**Task goal:** As the answer, give exactly the lines of the records below from the one with "Given: Click the x to the power y key" through the one with "Task: Open 会社概要 in the footer", ends included and pictures left out.

**Input for this task:**
%%
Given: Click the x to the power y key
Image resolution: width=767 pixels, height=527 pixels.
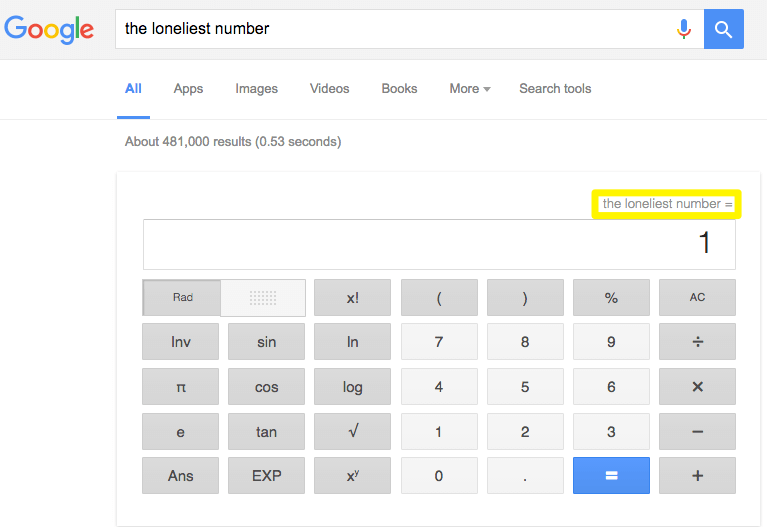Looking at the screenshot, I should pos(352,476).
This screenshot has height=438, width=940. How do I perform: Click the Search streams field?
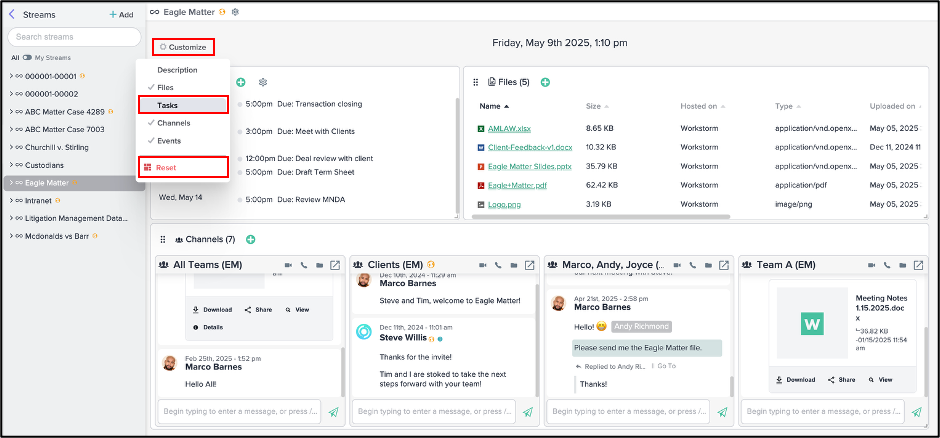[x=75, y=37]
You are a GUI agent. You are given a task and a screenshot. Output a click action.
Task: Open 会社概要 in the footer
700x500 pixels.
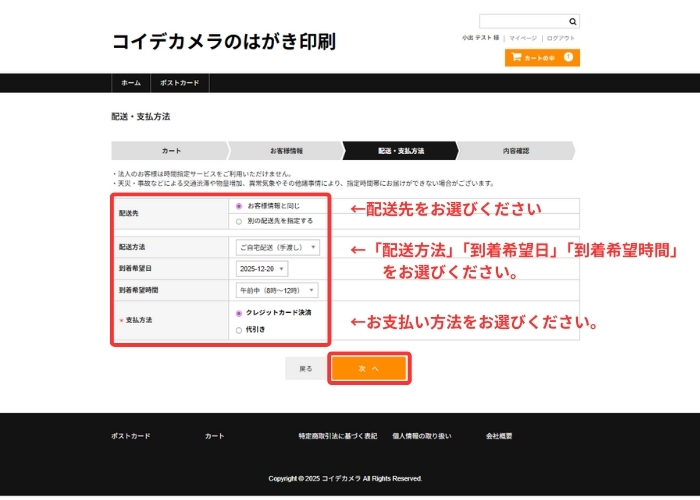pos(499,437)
%%
%%
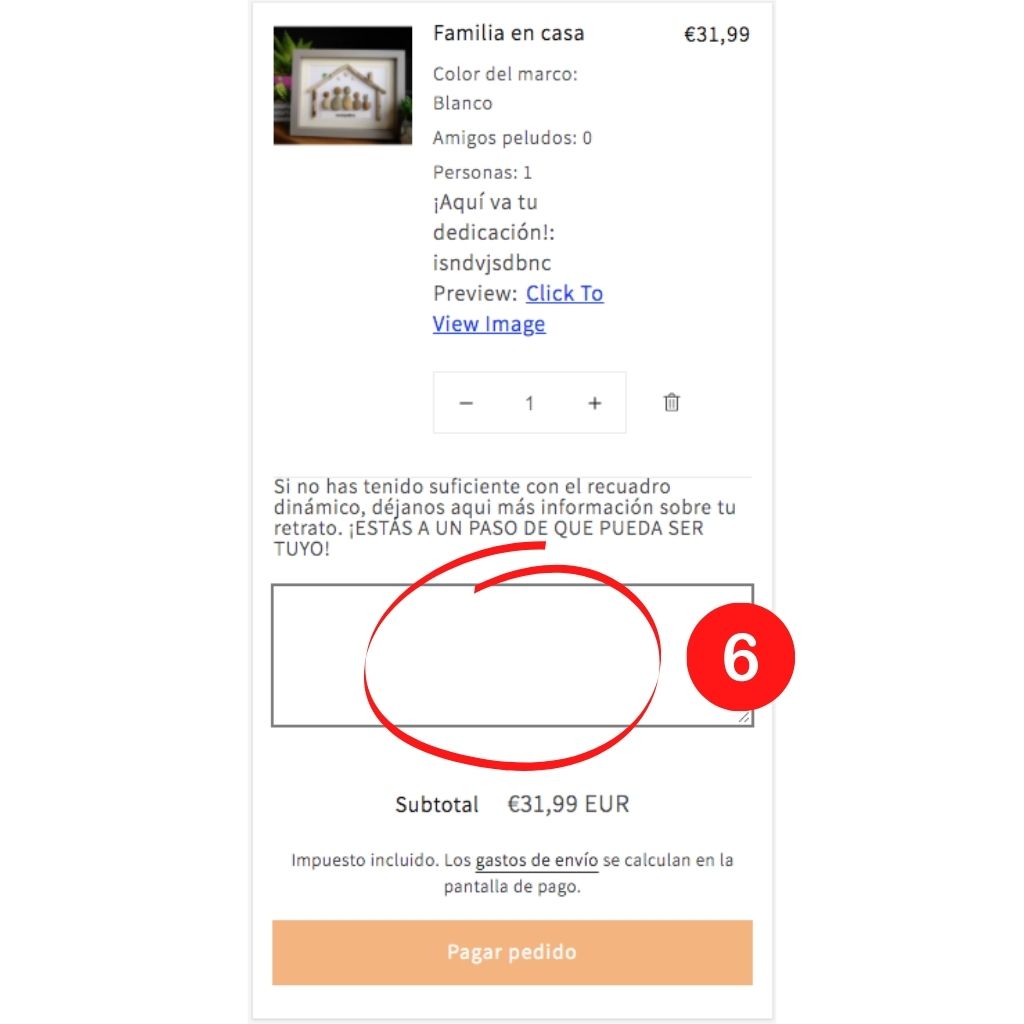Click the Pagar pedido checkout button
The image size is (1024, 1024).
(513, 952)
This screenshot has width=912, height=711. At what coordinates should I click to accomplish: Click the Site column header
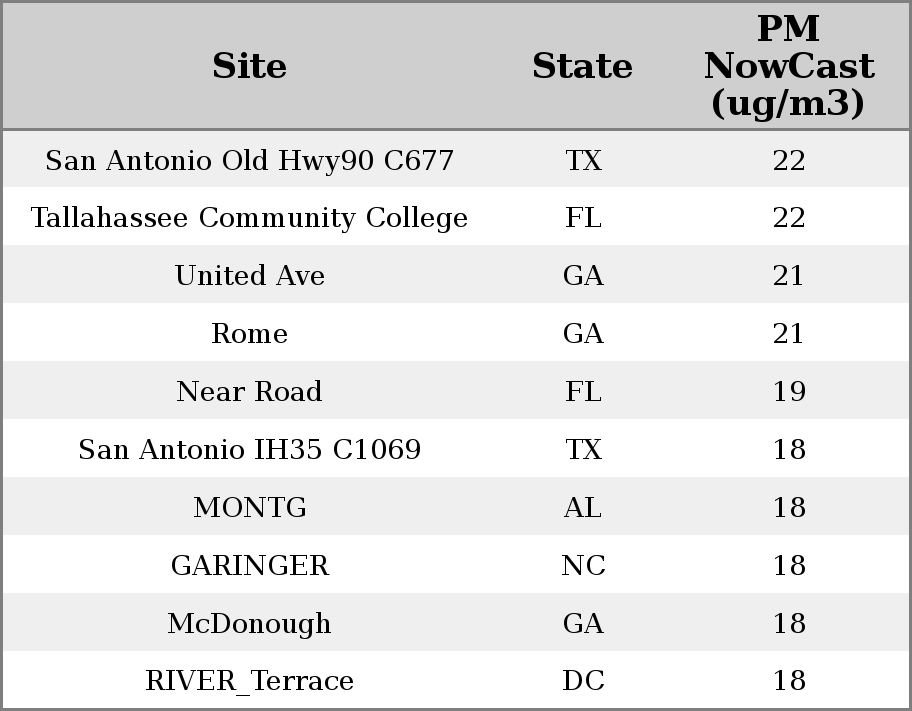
%%
%%
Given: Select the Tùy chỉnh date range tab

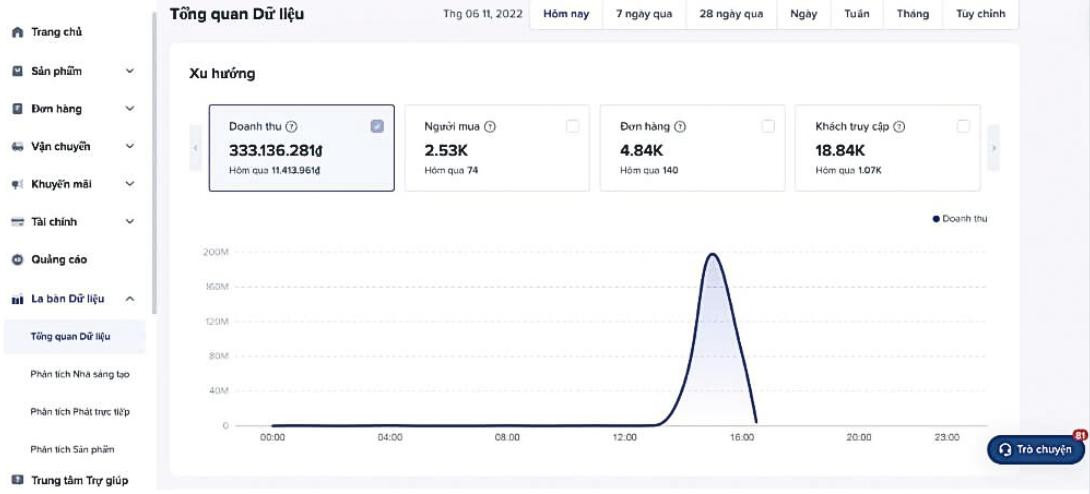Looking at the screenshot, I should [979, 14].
%%
**Response area:**
Given: Click the x to the power y key
Image resolution: width=767 pixels, height=527 pixels.
Looking at the screenshot, I should pos(352,476).
This screenshot has height=438, width=940. How do I perform: Click the Search streams field?
[x=75, y=37]
You are a GUI agent. You are given a task and a screenshot. Output a click action.
Task: Open 会社概要 in the footer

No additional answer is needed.